ISBN 978-5-0059-2952-5
Создано в интеллектуальной издательской системе Ridero
Ошибки молодости
Н. Дьякова
Ох, как болят ноги, колени. Сил никаких нет, хоть криком кричи. Какой сон? Стонать впору. Хотя стони, ни стони – никто не услышит, не поможет. Одна я. Вот, так и старость подкралась незаметно. Никогда не думала, что доживу до такого. Старость. Одиночество. Никому ненужность. Вот и приходят мысли, что всё надо делать вовремя. Если время упущено ни о чём не жалеть. Хотя вспомнить и призадуматься надо бы.
Намазала колени мазью, вроде, полегче стало, сна уже нет.

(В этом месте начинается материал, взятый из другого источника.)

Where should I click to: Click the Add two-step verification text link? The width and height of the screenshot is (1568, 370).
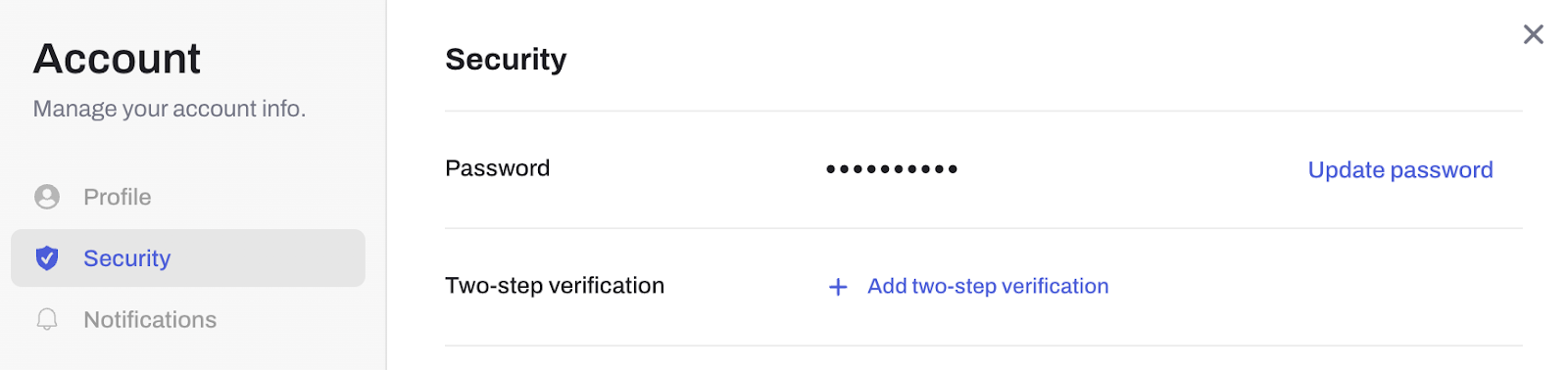point(988,287)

Пойду на кухню чаю попью. Телевизор теперь двадцать четыре часа в сутки работает, смотреть нечего. Ну, ни Дом, же, 2 на старости лет смотреть? Или фильмы с убийствами, что стало нормой. Смерть человека воспринимается, как, что – то обыденное, повседневное. После таких фильмов, откуда в людях сочувствию взяться? Политика? Так о своей, некогда великой стране с развитой промышленностью, ничего не говорят, всё больше о соседних странах речь ведут, беспокоятся. Свои, и так, проживут. Привычные к выживанию.
С чашкой чая, печенюшкой, смотрю в окно. Ночь. Поздняя осень. Заморозки на почве. Листья почти все облетели. Природа готовится к зимнему сну. Жёлтые фонари освещают улицу, покачиваясь на проводах. Тишина. На меня нахлынули воспоминания.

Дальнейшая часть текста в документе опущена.